Hakim Banding di Pengadilan Federal di Amerika Serikat (AS) John Clifford Wallace menjelaskan hal ini dalam sebuah diskusi yang digagas oleh Pusat Studi Hukum dan Kebijakan Indonesia (PSHK). Wallace memandang perlunya penguatan lembaga peradilan di setiap negara.
“Saya memandang penting reformasi peradilan agar kekuasaan yudikatif benar-benar setara dan seimbang dengan dua cabang kekuasaan yang lain. Peran yudikatif sebagai pengawal rule of law sangat penting. Peran ini tak akan berjalan bila peradilan dapat diintervensi dan tidak independen,” jelasnya di Jakarta, Rabu (20/10).
Wallace mengingatkan bahwa kekuatan lembaga peradilan sebenarnya ada pada masyarakat. Lembaga peradilan, lanjutnya, harus bisa menjawab permasalahan-permasalahan yang ada di masyarakat. “Peradilan harus direformasi sehingga bisa dekat dengan masyarakat,” ujar pria yang berprofesi sebagai hakim sejak 40 tahun yang lalu ini.
Wallace mencatat beberapa poin penting dalam reformasi peradilan ini. Pertama, ia memandang perlu adanya penyesuaian gaji hakim yang bisa menunjang dirinya dan keluarganya. Hal ini bertujuan agar peradilan tetap independen dan terhindar dari suap. Ia pernah mengutarakan hal ini ketika ‘terlibat’ dalam proses reformasi peradilan di Nigeria.
“Saya bilang ke mereka. Hal pertama yang dilakukan adalah menaikkan gaji hakim sehingga dapat mencukupi kehidupannya beserta keluarga. Ini sangat penting,” tegasnya. Di Nigeria, lanjutnya, dibentuk sebuah komisi yudisial yang bertugas mengkaji gaji hakim dan membandingkannya dengan gaji advokat dan dekan fakultas hukum di universitas negara itu.

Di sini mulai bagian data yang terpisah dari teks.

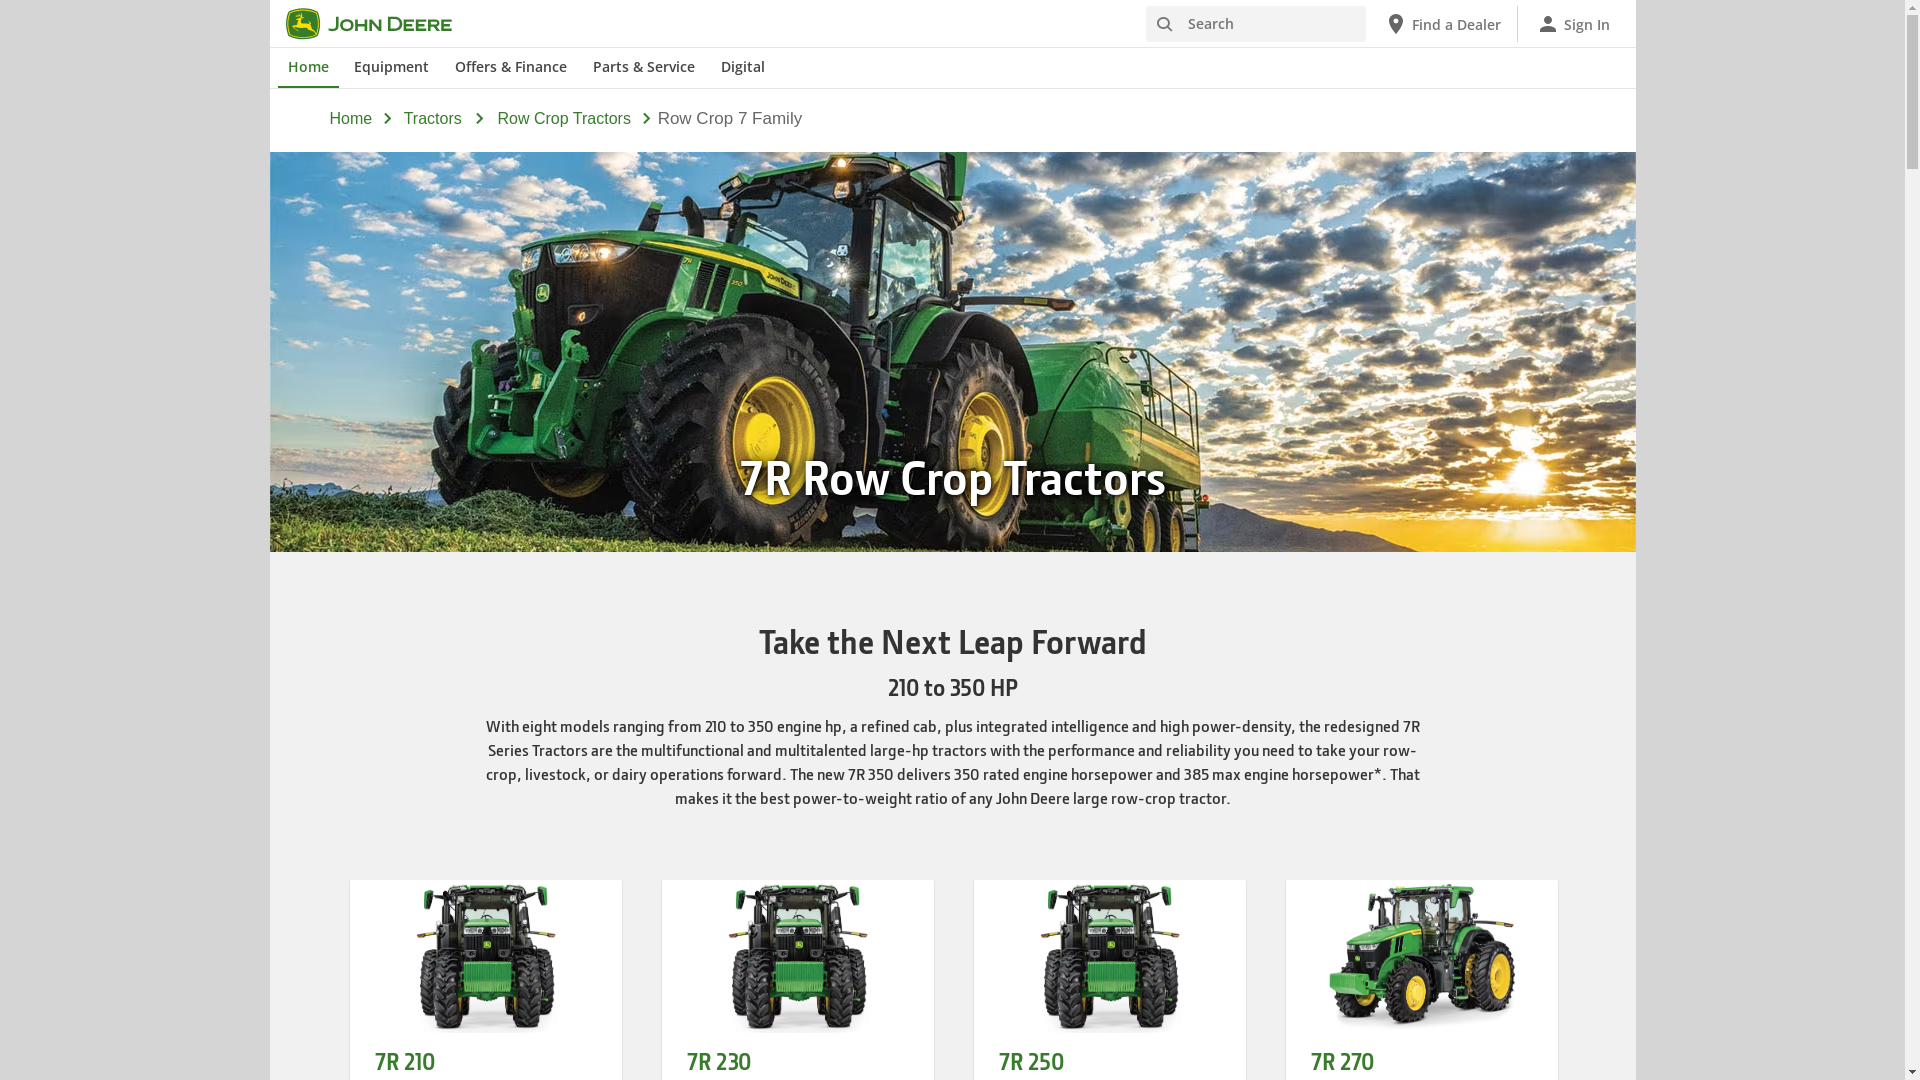 The height and width of the screenshot is (1080, 1920). What do you see at coordinates (644, 68) in the screenshot?
I see `Parts & Service` at bounding box center [644, 68].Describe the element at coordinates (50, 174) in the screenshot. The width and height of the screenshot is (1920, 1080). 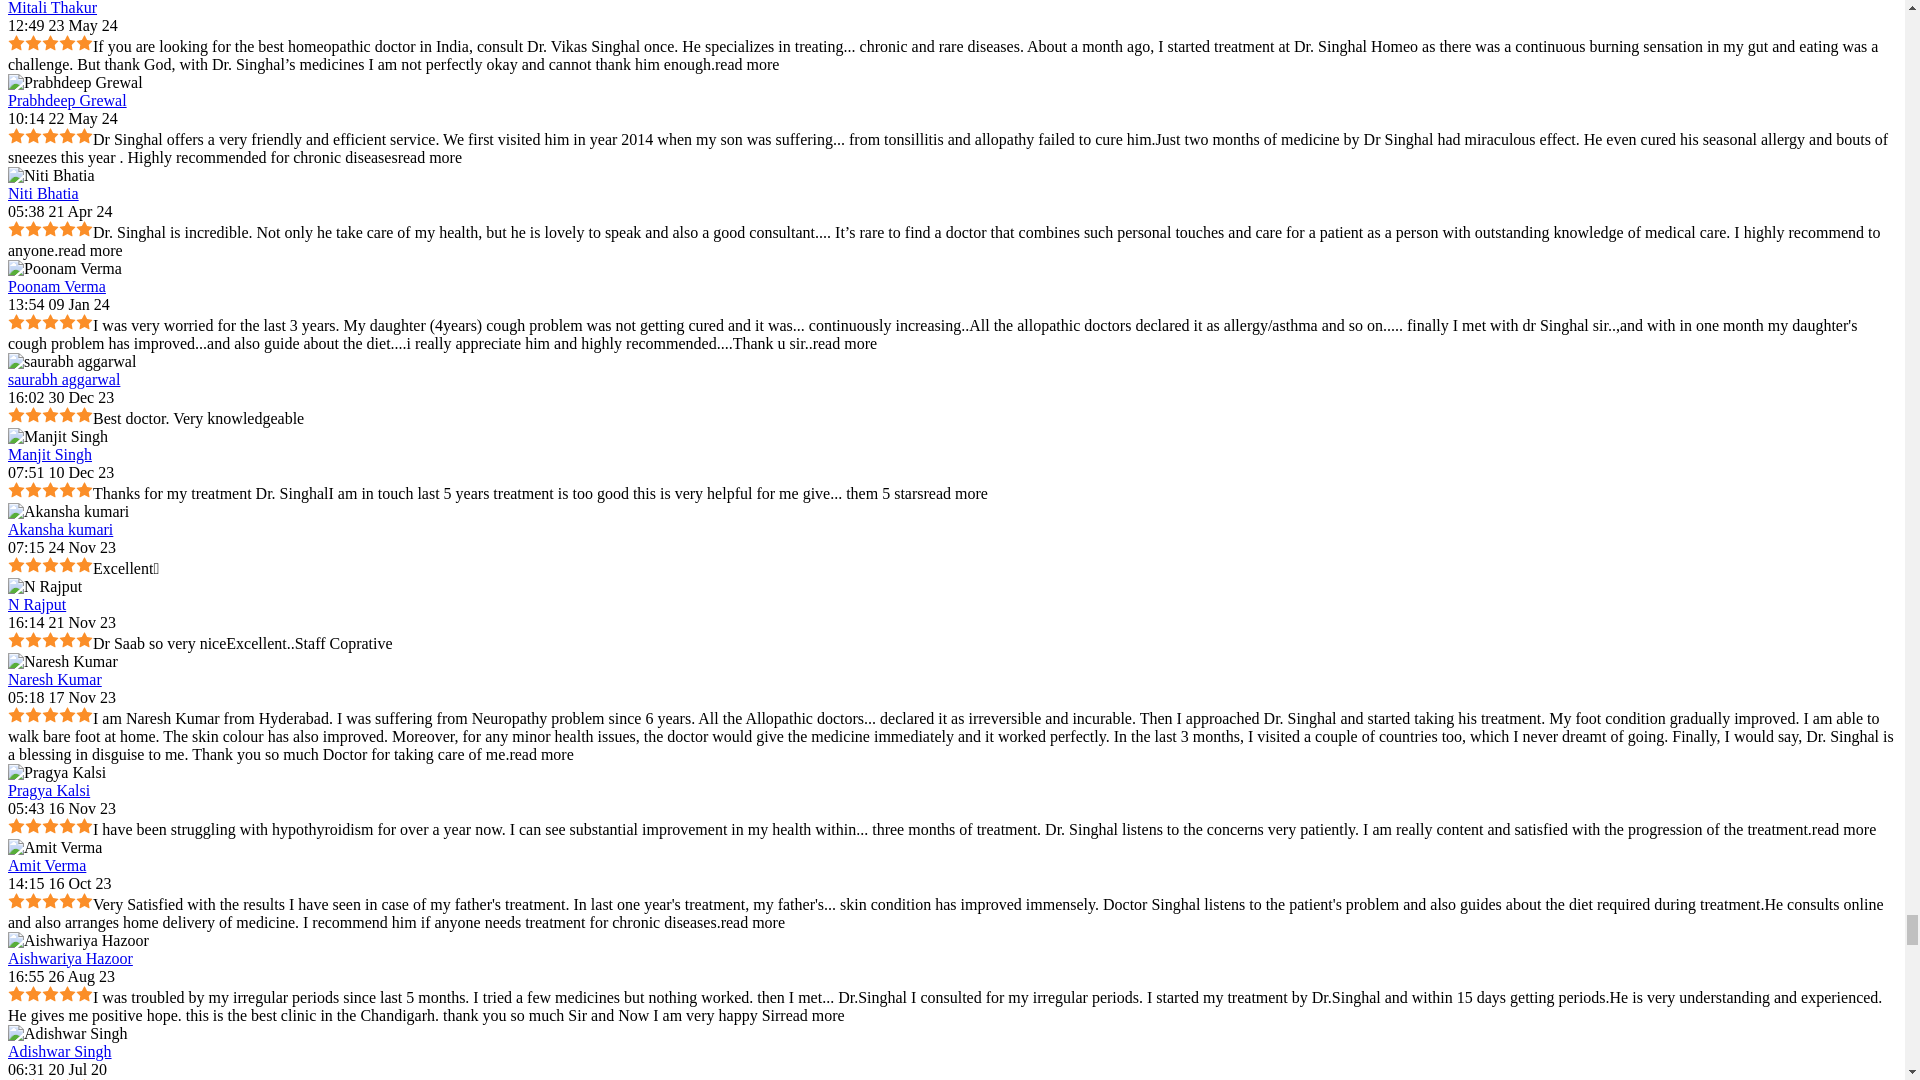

Kedua, soal penanganan perkara. Wallace menambahkan perlu ada manajemen perkara agar hakim bisa memutus perkara yang dapat diterima oleh masyarakat. Ia mencontohkan ada pembagian perkara, mana perkara yang bisa diselesaikan di pengadilan dan mana perkara yang bisa diselesaikan di luar pengadilan lewat proses mediasi. Semakin sedikit perkara yang ditangani tentu membuat hakim semakin fokus dalam membuat putusan.
Sedangkan, poin ketiga adalah kode etik hakim. Wallace menilai kode etik hakim harus bisa diakses oleh masyarakat seluas-luasnya. “Apakah advokat-advokat di Indonesia telah membaca dan memahami kode etik hakim?” tanyanya.

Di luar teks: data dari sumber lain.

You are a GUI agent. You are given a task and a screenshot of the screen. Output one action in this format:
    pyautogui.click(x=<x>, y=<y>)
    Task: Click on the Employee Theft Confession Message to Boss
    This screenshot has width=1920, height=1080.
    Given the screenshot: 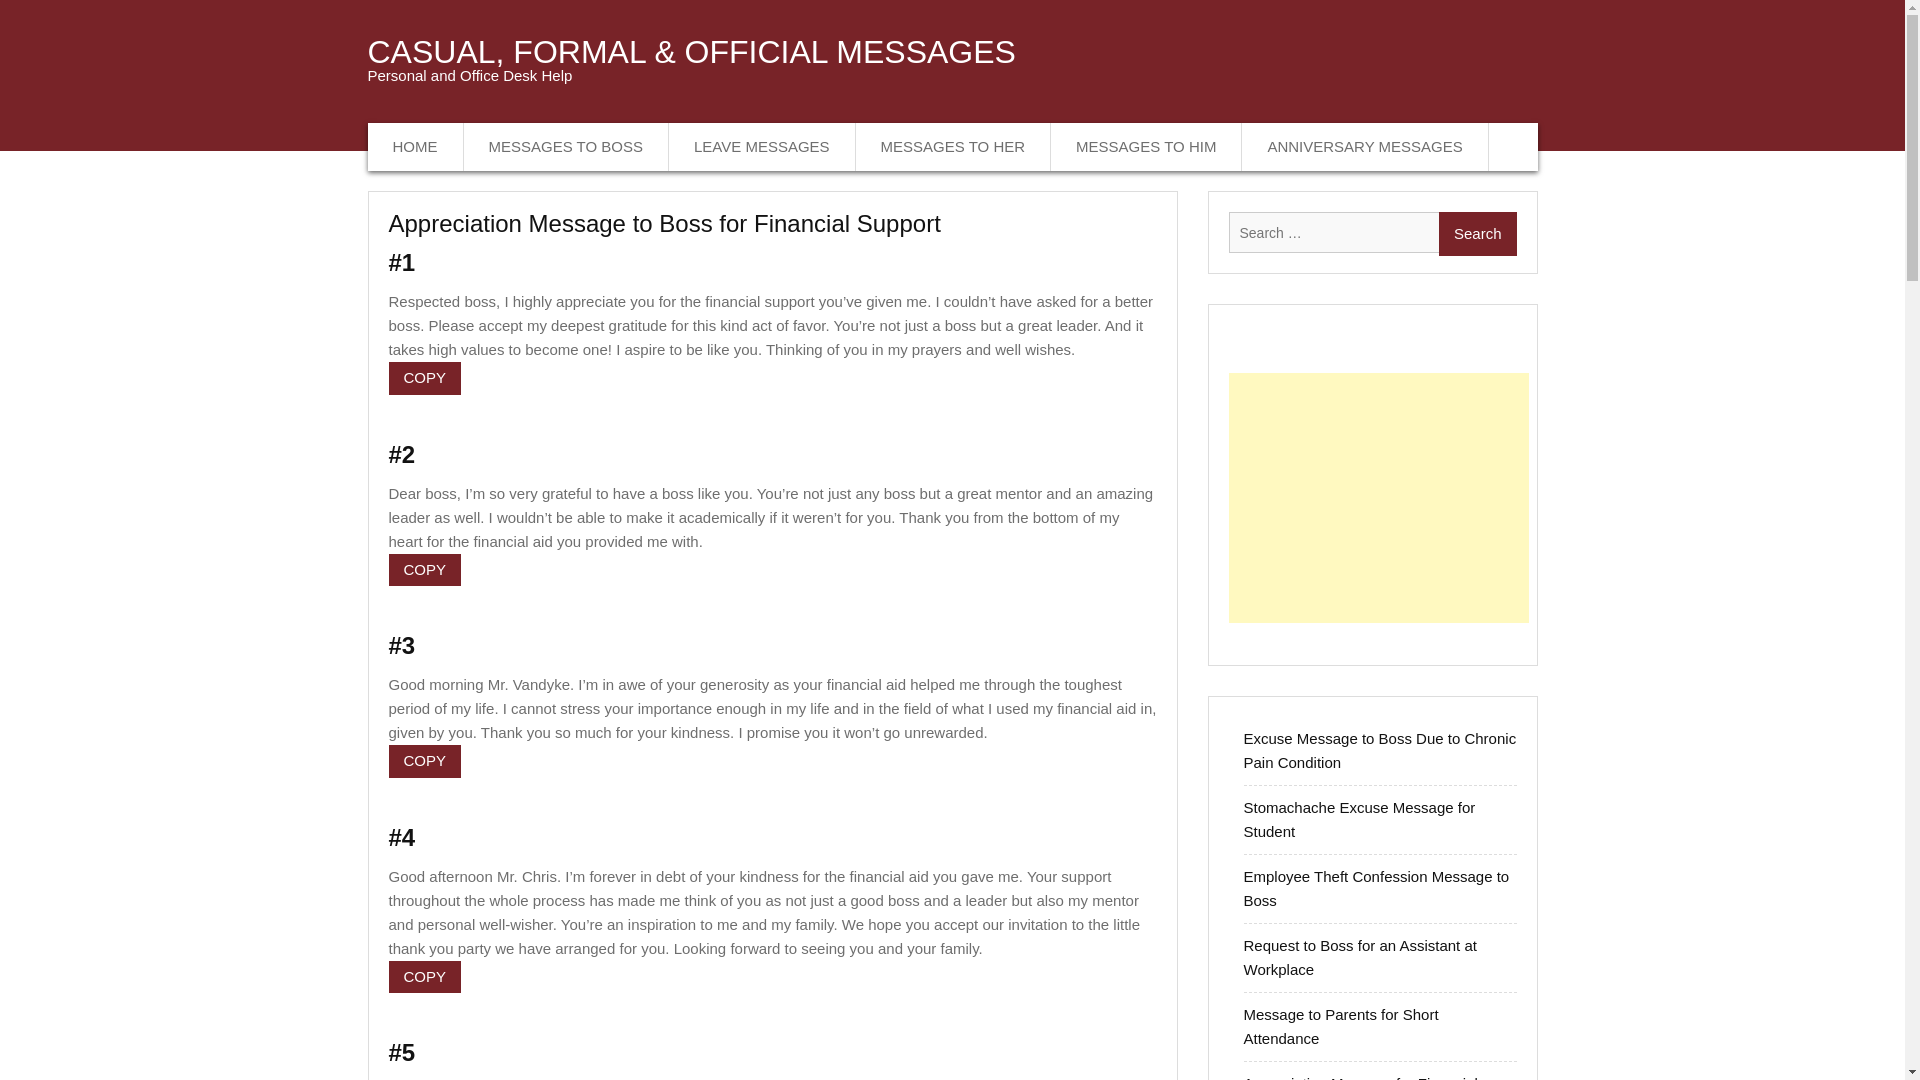 What is the action you would take?
    pyautogui.click(x=1376, y=888)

Di Amerika Serikat, ungkap Wallace, problem advokat tak memahami kode etik hakim sempat terjadi. Fenomena ini dapat diminimalisir dengan memasukan pertanyaan-pertanyaan kode etik hakim ke dalam ujian advokat.
“Setiap advokat harus paham dengan kode etik hakim dan masyarakat juga harus tahu. Sehingga dia paham setiap tindak-tanduk hakim itu bertentangan dengan kode etik atau tidak,” Wallace menegaskan.
Langkah-langkah ini, lanjut Wallace, bertujuan agar masyarakat semakin dekat dengan lembaga peradilan. “Kekuasaan yudikatif harus bisa menjawab persoalan-persoalan yang timbul di masyarakat,” tuturnya.
Citra Buruk
Lalu bagaimana dengan lembaga peradilan di Indonesia? Alih-alih memperoleh simpati masyarakat, citra lembaga peradilan justru semakin terpuruk. Dalam Rapat Kerja Nasional MA (Rakernas MA) 2010 di Balikpapan minggu lalu, Ketua MA Harifin A Tumpa mengakui kondisi ini.
Harifin mengatakan lembaga peradilan harus bisa keluar dari stigma buruk tersebut. “MA harus keluar dari citra buruk, lambat, KKN (Korupsi, Kolusi dan Nepotisme,-red) dan ujung-ujungnya duit,” ujarnya saat membuka acara Rakernas MA, pekan lalu.
Lebih lanjut, Harifin mengatakan untuk mewujudkan cita-cita tersebut dibutuhkan agen-agen perubahan lembaga peradilan di daerah-daerah. Menurutnya, seluruh ketua pengadilan tinggi dan panitera di Indonesia yang akan memainkan peran sebagai agen perubahan tersebut. “Para ketua pengadilan tinggi diharapkan menjadi ujung tombak perubahan ini,” tuturnya.